→ Exercise requirements
In the listing below, print exactly the lines between the line holding "Where should I click to: Switch" and the line holding "Viewport: 1316px width, 922px height.", inclusive, and no more.

----

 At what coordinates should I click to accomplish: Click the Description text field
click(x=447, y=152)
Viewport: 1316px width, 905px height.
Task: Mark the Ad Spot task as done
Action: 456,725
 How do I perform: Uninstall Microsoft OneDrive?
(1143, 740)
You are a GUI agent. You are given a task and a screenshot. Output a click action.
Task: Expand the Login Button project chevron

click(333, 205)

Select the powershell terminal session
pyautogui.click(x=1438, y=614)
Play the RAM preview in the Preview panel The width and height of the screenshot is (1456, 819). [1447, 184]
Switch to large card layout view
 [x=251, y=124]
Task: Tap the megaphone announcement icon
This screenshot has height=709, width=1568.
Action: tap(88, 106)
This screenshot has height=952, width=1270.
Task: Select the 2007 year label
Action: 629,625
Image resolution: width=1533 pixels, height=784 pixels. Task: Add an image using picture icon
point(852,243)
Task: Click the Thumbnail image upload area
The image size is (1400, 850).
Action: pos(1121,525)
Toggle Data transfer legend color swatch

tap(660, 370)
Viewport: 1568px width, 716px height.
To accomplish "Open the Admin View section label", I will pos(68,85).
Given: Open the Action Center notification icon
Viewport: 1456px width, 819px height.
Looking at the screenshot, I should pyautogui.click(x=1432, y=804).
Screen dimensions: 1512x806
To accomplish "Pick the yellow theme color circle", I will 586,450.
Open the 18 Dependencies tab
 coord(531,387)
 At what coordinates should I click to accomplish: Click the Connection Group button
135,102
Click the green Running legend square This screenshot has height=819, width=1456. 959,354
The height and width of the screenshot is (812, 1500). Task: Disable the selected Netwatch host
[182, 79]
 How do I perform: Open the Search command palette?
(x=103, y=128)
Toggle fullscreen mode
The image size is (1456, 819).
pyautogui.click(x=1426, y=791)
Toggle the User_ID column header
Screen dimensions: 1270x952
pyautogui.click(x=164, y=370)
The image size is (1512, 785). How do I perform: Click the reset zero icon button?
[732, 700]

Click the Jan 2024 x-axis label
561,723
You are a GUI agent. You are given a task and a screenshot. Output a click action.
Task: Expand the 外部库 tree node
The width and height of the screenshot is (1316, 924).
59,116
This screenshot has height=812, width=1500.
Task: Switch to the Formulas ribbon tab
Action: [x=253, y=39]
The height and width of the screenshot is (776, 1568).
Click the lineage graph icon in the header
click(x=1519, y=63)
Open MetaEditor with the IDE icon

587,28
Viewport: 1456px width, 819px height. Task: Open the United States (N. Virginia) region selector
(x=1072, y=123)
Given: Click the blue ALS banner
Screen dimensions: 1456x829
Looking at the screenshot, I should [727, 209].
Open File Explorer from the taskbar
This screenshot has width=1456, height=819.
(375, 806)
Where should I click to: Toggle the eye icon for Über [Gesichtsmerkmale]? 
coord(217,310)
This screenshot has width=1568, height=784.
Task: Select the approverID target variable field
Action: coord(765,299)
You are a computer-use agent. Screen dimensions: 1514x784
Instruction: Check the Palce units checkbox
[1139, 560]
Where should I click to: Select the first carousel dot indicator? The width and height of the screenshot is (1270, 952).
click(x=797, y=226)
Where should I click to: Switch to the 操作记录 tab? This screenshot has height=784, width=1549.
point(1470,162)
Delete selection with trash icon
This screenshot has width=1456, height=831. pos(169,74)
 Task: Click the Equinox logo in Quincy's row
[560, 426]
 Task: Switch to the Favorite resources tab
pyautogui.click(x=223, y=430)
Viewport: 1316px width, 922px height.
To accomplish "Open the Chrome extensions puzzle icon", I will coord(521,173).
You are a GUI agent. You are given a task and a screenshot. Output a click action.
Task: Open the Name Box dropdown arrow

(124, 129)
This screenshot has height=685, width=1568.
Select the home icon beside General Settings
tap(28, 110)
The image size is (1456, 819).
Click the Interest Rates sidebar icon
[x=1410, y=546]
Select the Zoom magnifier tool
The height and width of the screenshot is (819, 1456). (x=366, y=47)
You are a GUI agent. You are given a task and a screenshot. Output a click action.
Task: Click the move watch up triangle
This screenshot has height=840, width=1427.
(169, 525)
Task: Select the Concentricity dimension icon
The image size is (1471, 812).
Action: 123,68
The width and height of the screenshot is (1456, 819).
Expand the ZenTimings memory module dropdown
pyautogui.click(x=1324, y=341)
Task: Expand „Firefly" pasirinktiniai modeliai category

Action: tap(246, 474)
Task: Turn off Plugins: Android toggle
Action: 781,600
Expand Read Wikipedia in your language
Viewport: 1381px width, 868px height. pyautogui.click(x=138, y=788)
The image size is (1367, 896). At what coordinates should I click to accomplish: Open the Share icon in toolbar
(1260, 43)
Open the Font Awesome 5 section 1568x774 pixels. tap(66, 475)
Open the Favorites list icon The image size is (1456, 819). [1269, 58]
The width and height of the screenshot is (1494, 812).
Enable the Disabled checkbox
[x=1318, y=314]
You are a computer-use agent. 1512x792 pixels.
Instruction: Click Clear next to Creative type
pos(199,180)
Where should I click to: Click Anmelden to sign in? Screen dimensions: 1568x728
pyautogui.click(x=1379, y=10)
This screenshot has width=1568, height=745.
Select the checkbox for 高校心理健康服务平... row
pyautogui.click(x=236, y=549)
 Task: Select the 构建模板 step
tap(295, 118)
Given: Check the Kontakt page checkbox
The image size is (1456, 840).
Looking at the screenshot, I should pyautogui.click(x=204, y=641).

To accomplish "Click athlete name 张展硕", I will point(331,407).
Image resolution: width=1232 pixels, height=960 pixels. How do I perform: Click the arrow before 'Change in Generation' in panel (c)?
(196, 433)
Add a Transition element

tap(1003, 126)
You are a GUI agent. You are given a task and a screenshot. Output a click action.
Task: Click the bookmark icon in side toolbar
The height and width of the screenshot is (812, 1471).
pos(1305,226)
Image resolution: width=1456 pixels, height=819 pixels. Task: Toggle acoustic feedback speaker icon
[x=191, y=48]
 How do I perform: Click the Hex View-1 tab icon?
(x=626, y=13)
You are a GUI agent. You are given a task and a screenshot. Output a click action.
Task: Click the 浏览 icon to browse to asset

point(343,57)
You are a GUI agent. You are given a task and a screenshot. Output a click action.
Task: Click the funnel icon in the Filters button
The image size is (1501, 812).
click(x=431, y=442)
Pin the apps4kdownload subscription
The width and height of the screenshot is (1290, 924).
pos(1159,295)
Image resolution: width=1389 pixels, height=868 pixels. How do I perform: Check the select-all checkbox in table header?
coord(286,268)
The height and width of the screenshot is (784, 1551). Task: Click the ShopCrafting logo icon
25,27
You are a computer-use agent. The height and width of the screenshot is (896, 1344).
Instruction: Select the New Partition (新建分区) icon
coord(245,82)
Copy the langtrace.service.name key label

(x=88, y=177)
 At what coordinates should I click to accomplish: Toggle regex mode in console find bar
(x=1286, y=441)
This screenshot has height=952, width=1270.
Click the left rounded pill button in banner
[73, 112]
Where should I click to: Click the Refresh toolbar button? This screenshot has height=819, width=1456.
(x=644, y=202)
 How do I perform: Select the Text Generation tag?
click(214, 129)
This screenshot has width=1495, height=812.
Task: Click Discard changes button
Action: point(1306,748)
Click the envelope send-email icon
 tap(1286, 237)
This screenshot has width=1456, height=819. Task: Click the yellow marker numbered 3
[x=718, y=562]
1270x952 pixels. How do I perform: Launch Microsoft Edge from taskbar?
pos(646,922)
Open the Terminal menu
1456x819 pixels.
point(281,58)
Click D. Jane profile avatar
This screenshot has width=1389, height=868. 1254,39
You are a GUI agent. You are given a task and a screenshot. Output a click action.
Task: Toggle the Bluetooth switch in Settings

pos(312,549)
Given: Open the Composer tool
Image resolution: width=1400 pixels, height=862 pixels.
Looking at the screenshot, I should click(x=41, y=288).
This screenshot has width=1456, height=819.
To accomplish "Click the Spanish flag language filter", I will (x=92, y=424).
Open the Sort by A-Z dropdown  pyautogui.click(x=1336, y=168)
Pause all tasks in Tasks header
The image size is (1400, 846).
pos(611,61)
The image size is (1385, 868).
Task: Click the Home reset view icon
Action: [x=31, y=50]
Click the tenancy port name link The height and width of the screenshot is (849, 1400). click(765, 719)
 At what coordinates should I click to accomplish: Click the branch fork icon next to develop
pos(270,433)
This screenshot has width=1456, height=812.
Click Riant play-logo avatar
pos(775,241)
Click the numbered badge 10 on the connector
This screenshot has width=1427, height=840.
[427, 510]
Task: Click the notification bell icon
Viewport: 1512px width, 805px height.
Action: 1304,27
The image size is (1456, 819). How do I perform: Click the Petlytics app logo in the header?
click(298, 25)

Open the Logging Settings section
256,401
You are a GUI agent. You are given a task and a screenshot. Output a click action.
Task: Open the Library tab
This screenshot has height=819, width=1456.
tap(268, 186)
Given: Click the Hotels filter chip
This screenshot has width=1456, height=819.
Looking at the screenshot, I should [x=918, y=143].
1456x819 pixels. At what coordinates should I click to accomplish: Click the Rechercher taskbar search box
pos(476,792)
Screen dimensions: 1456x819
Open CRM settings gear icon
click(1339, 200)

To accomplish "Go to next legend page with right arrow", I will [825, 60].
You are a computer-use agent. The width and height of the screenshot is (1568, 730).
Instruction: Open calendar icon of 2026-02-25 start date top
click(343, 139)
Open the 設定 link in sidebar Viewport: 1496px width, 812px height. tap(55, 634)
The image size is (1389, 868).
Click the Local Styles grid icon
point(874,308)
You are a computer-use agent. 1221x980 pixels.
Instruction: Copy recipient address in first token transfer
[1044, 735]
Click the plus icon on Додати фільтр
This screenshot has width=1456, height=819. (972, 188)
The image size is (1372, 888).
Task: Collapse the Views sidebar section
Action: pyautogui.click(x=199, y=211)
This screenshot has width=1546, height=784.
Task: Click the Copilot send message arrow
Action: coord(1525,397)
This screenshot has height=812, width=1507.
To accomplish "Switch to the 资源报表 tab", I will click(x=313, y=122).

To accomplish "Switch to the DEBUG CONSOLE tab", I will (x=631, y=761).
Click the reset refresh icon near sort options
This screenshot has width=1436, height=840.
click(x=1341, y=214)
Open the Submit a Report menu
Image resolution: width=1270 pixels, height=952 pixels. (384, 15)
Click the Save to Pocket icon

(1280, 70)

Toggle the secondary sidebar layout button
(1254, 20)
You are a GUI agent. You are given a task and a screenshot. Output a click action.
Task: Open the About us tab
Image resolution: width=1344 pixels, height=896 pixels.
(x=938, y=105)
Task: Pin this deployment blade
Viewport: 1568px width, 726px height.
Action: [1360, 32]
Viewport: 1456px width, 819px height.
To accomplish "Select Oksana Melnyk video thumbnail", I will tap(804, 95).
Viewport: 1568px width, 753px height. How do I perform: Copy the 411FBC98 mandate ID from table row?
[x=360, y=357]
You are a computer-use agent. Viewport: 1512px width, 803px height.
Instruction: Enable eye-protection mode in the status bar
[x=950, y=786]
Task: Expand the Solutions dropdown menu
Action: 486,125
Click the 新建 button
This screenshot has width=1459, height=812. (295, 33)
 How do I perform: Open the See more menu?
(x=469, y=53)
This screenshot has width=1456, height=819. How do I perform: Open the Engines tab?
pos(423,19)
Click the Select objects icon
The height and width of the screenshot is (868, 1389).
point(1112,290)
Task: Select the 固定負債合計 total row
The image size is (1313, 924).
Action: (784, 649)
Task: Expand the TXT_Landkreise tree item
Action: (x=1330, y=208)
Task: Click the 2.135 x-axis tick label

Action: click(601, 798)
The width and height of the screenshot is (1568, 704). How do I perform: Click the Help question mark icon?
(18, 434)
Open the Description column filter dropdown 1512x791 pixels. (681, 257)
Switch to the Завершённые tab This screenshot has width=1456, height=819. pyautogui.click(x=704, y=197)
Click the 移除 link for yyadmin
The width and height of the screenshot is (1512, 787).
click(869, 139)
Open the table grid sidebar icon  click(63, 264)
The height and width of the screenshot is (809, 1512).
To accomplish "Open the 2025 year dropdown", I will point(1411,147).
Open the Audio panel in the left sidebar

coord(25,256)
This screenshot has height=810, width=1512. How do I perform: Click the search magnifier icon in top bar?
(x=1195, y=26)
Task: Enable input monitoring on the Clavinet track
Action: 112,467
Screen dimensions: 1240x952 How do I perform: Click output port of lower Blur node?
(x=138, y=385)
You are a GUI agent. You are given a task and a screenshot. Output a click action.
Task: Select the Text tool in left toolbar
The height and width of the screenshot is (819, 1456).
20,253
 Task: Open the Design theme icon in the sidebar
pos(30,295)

----

→ Response to this task
Where should I click to: Switch to the 操作记录 tab? This screenshot has height=784, width=1549.
point(1470,162)
Delete selection with trash icon
This screenshot has width=1456, height=831. pos(169,74)
 Task: Click the Equinox logo in Quincy's row
[560, 426]
 Task: Switch to the Favorite resources tab
pyautogui.click(x=223, y=430)
Viewport: 1316px width, 922px height.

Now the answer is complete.